Медлительность и тупость римлян к пафосу проявляется à priori в их амфитеатре и его тенденции вытеснить театр; во-вторых, à posteriori, в факте, что их театр был вытеснен; а также, à posteriori, в грубости их чувствительности к реальным бедствиям, если они не были костюмированы и сделаны ощутимыми, а также понятными. Грубость этого требования, которое доходило даже до щипков, чтобы вызвать крик, выше легкого доверия людям их времени.
Узкий диапазон греческого интеллекта, всегда вращающегося на протяжении семи или восьми веков вокруг нескольких памятных примеров — от Жизни Фемистокла до Зенона или Демосфена.
Греческие славы всякого рода кажутся общительными и приветливыми, ищущими сопереживания. Иудейские кажутся злобно αυταρκεις (самодостаточными).

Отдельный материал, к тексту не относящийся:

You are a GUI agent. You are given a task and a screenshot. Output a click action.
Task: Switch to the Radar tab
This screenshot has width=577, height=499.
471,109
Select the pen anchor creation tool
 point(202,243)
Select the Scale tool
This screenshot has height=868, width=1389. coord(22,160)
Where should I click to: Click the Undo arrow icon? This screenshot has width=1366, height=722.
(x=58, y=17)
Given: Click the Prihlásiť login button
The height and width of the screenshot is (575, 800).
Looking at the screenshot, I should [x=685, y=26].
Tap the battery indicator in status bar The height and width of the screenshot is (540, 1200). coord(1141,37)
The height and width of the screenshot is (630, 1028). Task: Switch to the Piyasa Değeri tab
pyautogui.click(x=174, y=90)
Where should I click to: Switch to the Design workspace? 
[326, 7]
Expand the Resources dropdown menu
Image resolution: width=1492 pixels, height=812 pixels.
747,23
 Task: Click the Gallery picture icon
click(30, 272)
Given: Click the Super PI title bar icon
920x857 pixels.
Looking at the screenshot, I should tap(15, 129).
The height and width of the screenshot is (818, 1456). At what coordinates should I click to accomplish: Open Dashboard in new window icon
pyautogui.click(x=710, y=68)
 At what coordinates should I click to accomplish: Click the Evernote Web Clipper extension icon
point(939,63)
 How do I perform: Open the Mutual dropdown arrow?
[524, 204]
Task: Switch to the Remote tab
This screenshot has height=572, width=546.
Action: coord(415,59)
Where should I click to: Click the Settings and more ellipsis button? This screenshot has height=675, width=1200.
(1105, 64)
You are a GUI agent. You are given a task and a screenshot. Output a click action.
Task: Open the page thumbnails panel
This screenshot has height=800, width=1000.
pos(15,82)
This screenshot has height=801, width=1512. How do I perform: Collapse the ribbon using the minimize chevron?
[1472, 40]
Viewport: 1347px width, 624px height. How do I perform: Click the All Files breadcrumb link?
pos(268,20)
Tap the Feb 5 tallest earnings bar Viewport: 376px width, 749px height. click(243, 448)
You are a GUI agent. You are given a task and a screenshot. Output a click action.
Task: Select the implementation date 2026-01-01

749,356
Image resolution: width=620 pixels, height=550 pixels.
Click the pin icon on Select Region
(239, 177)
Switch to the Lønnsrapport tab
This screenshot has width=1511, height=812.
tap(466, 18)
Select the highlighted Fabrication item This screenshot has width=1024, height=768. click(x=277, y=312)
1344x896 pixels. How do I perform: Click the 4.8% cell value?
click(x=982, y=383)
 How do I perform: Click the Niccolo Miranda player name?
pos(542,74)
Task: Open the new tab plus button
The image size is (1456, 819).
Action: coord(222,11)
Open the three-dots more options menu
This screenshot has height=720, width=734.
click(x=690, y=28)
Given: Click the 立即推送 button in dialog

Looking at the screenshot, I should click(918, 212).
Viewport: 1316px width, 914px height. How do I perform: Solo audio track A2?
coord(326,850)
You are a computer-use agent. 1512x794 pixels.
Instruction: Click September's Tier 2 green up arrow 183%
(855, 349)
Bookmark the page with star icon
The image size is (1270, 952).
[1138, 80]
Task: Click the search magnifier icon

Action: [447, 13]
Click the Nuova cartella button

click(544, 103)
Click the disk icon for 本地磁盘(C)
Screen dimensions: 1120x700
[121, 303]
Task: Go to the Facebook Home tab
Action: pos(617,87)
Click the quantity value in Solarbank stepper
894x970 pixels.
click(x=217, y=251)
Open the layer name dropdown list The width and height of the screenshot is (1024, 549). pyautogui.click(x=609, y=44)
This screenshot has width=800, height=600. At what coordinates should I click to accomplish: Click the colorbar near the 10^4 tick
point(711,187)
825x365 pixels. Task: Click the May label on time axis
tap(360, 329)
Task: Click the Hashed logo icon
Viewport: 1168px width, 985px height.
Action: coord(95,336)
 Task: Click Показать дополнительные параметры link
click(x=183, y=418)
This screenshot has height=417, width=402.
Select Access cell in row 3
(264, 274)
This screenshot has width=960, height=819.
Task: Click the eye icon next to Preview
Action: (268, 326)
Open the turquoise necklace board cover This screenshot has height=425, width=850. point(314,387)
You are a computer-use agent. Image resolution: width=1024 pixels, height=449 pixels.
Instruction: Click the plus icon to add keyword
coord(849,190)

Но точно так же, как язычество уважало только права действия, владения и т.д., христианство уважает гораздо более высокий масштаб претензий, а именно, относительно ран чувств, глубокой обиды, хотя и не основанной на чем-либо измеримом или объяснимом внешними результатами. Человек! ты сказал то, что ты был слишком горд и упрям, чтобы взять назад, что терзало чье-то сердце тридцать лет, которое, возможно, тайно и верно служило тебе и твоим. Христианство берет это как точку совести, если не чести, чтобы загладить вину, если не иным способом, то раскаянием.
Что касается слез Эдипа в моменты кризиса, я вынужден полагать, что Софокл допустил ошибку в отношении человеческой природы; ибо в столь исключительных обстоятельствах греческая природа и английская природа не могли различаться. В великой агонии на горе Эта Геракл указывает своему сыну Гиллу на крайность мучений, терзающих его, приводя в качестве унизительного доказательства слезы, которые они из него исторгли. «Пожалей меня, — говорит он, — того, кто рыдает, как девица: вещь, в которой никто не мог бы упрекнуть этого человека» (указывая на себя); «но я всегда без стона доводил свои бедствия до конца». Теперь же, напротив, при словах оракула, который нетерпеливыми звуками отзывал Эдипа от его дорогой, возвышенной Антигоны, Эдипа заставляют плакать.
Но это невозможно. Слезы всегда возникали и будут возникать при ослаблении мучения и вслед за безмолвной тоской в момент ее внезапной приостановки, посреди непрерывного стремительного движения; а также при оглядывании назад слезы, если их не сдерживать, могут легко возникнуть. Но никогда — во время самого мучения: на дыбе слез не проливают, и те, кто страдал на эшафоте, никогда еще не проливали слез, если только это не было вызвано каким-то случайным взглядом на вещи, сопутствующие их страданию, как, например, внезапное видение лица ребенка, которого они любили при жизни.